The Middle East Communication Network (MCN) conducted a two day Leadership Conference in Dubai on February 19th and 20th. Held at the Royal Meridien Hotel in Dubai, the conference was attended by over 70 MDs, GMs, and senior leaders from the MCN agencies, as well as by the MCN group leaders. 

Ghassan Harfouche, Group CEO for MCN, led the conference – this was his first in front of the entire MCN leadership team as one group. Sessions included business reviews, sharing of initiatives, financial overviews, agency presentations, way forward discussions and hands-on management oriented workshops on growth, integration and more. The sessions were facilitated and “inspired” by guest conductor par excellence – Brad Waldron of Intelligent Inspiration, out of the UK.

Day One was clearly about MCN, and Ghassan Harfouche presented the facts, figures, vision and mission to agency leaders from across the MCN footprint in his open, easy ‘dialog’ style. MCN agencies operate in 15 cities across 13 countries. Day Two featured agency leaders presenting and discussing their strengths (and weaknesses), opportunities ahead, integration channels and areas of intra-agency cooperation and collaboration in open forums. It was two days of getting to know each other better, finding out more about business models that each agency had, their clients, their markets, their core strengths and lots of open dialog.

The sessions were sprinkled with challenging, inspiration sessions conducted by Brad Waldron – and these had quite a few “light-bulb” moments, where every one discovered, invented, realized, agreed, disagreed and then some. In one brilliant opening session, 70 different MCN key people were asked to close their eyes and point to North – ending up in a rather wide almost 360° circle of different directions. Lessons – there were quite a few.

‘Digital’ was an oft-repeated, much debated topic. CEO Harfouche had opened the discussions by insisting that ‘digital’ was no longer a specialization, not a ‘nice-to-have’ at MCN, but  an integral part of the core model for every agency at MCN. Naturally, digital training and digital business focus were discussed. What emerged was the inevitability of the digital wave and its power –  that digital was ‘oxygen’ and thus a necessity, a right, a way of life, and a given. Every agency, across every geography was either already there, living it, breathing it every day, or getting there by express train.

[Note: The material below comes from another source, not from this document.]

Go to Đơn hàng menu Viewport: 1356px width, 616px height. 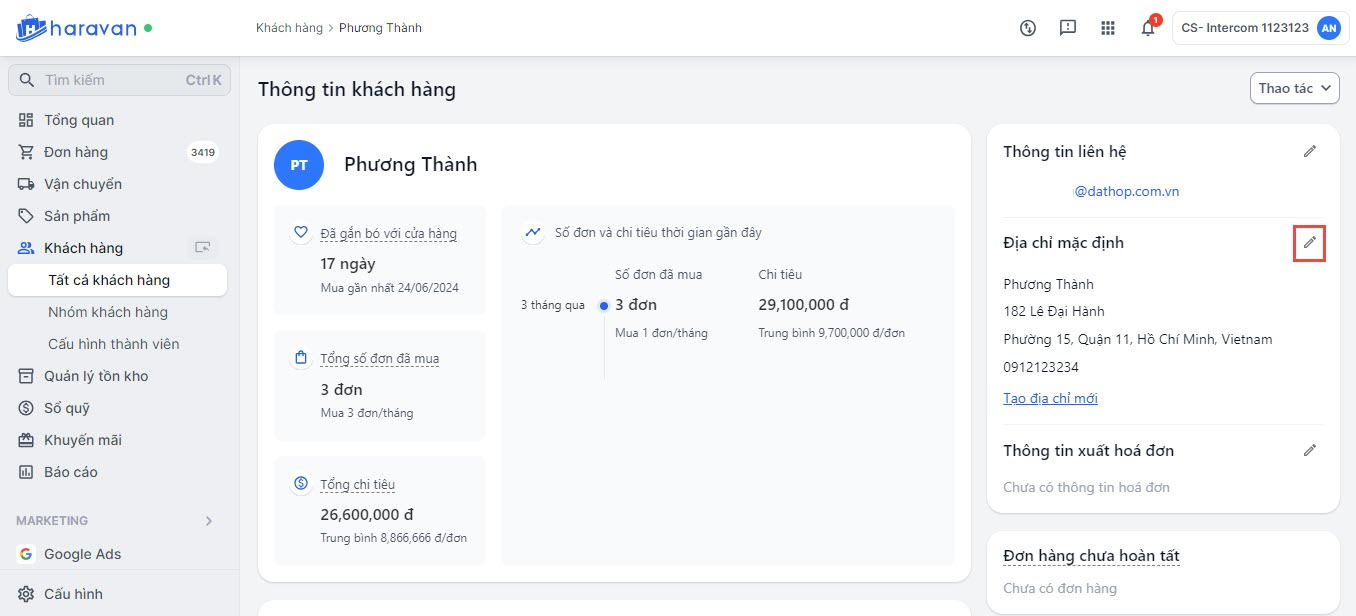(x=76, y=152)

What came out clear at the end of the sessions that MCN was a “parent company” that held together a family of richly diverse agencies who led their individual fields in their own style, but united in one vision, one common goal that was underlined by Ghassan Harfouche’s mission for MCN – to lead positive change in the Middle East and North Africa’s communications (advertising, media, and PR) industry. At the end of the day, MCN’s clients’ brands would benefit from the take outs – that a proactive, well led, well managed group of agencies could work together towards a better product, better service, and a better industry overall.